Capítulo 114. Alas para la cacería

Maximiliano Delacroix

—¡Tráiganme un helicóptero ya! —mi voz tronó en el salón de los Velasco, más fuerte que las sirenas que aún iluminaban las paredes con destellos azules y rojos.

Rodrigo ni siquiera preguntó. Sacó el teléfono satelital y empezó a dar órdenes con la velocidad de un hombre que sabía que cada segundo que perdíamos podía costarnos una vida.

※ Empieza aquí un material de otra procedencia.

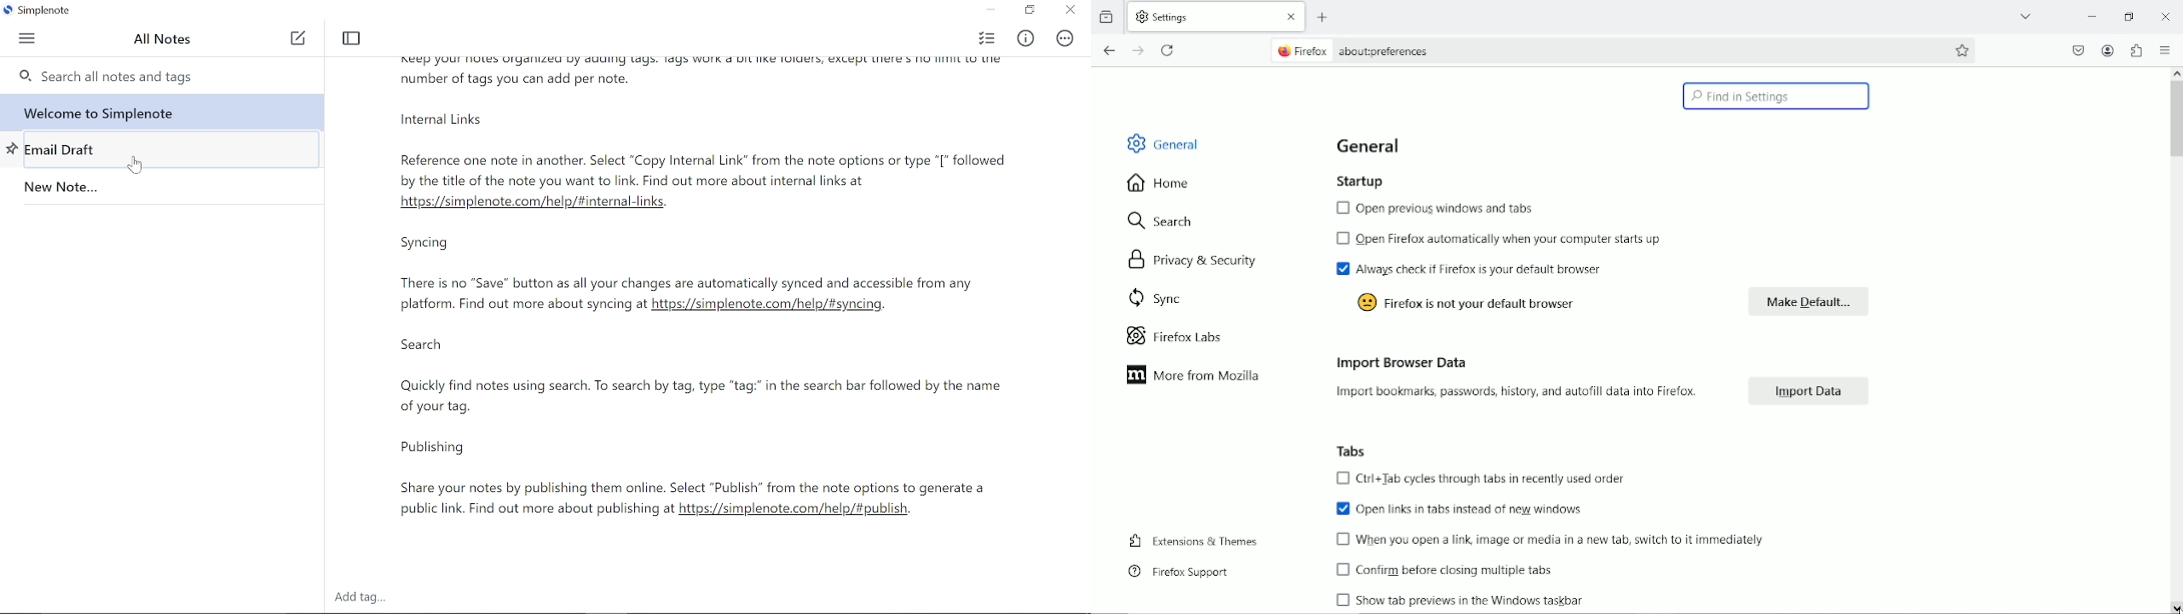 The image size is (2184, 616). Describe the element at coordinates (1359, 181) in the screenshot. I see `Startup` at that location.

Yo me quedé de pie, el frasco de pastillas todavía marcado en mi memoria, el coche fantasma en la pantalla de la tablet, los rostros tensos de los Velasco. Todo se mezclaba en un torbellino, pero en el centro solo había una cosa: Mía.

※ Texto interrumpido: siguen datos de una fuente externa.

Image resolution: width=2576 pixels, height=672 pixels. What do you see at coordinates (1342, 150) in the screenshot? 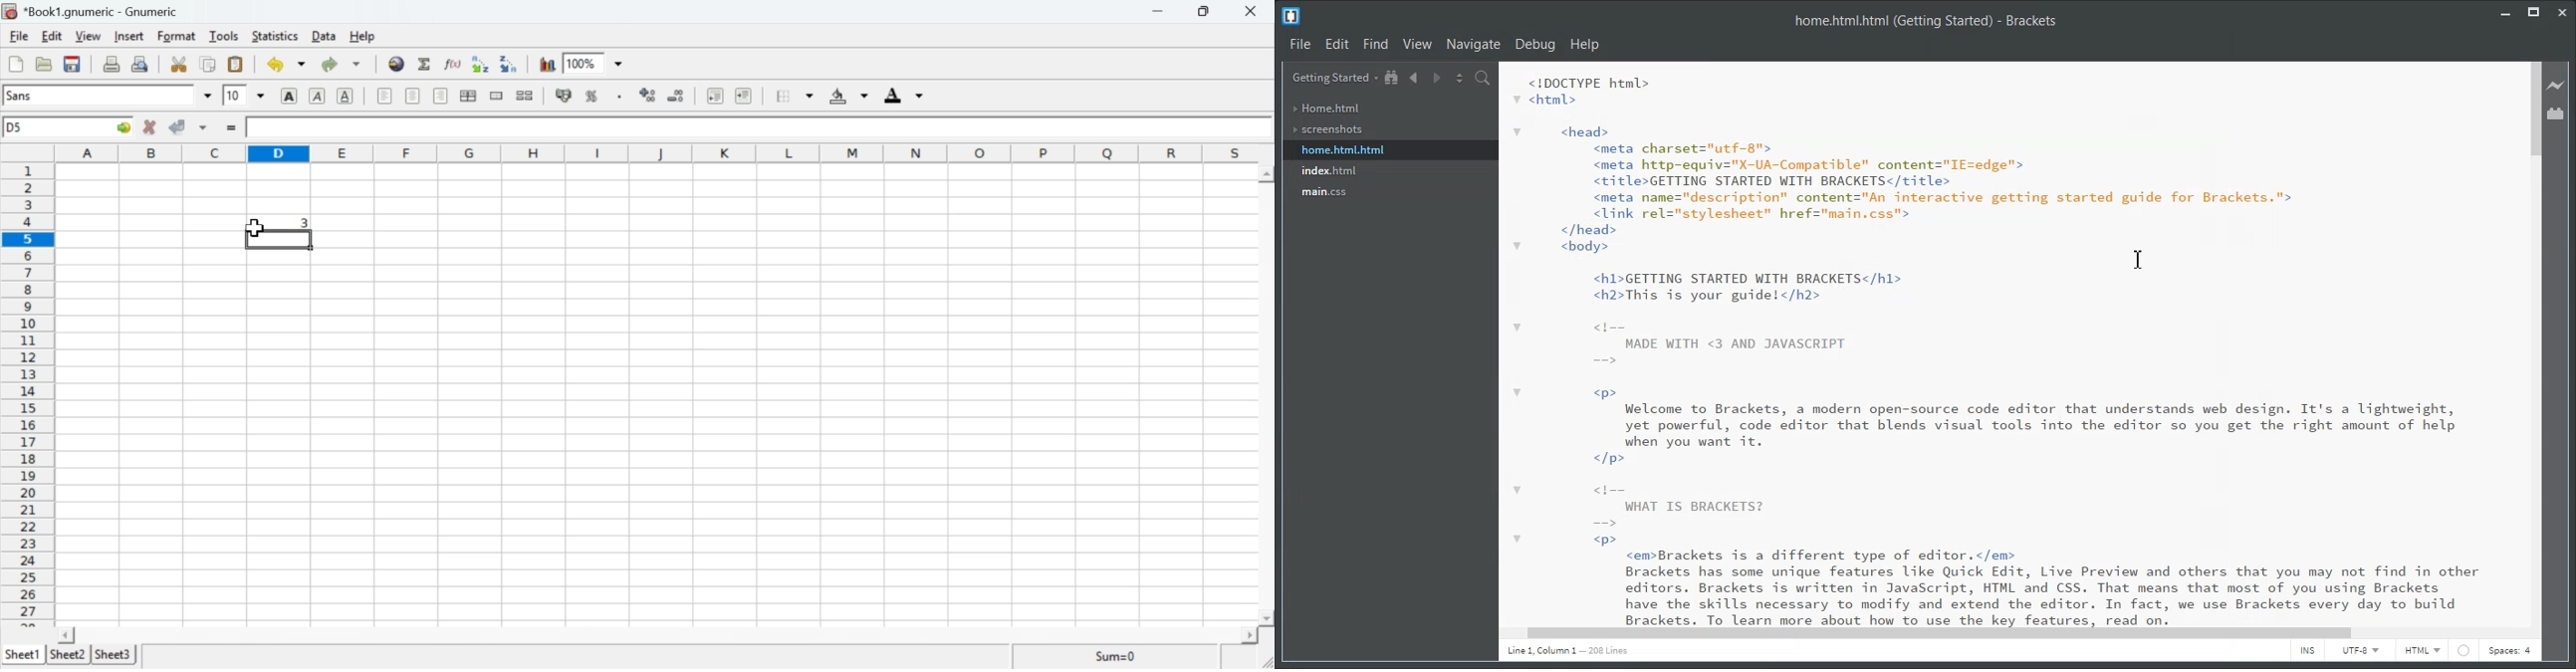
I see `home.html.html` at bounding box center [1342, 150].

Cada segundo que pasaba era un segundo robado.

Me giré hacia Esteban.

—Quiero que un equipo de mis hombres salga en este momento para su apartamento en Los Ángeles.

—Sí, jefe.

La multitud de invitados seguía en el salón, algunos intentando murmurar, otros pegados a sus teléfonos. No me importaba lo que dijeran ni lo que publicaran mañana. Lo único que me importaba era llegar antes de que fuera tarde.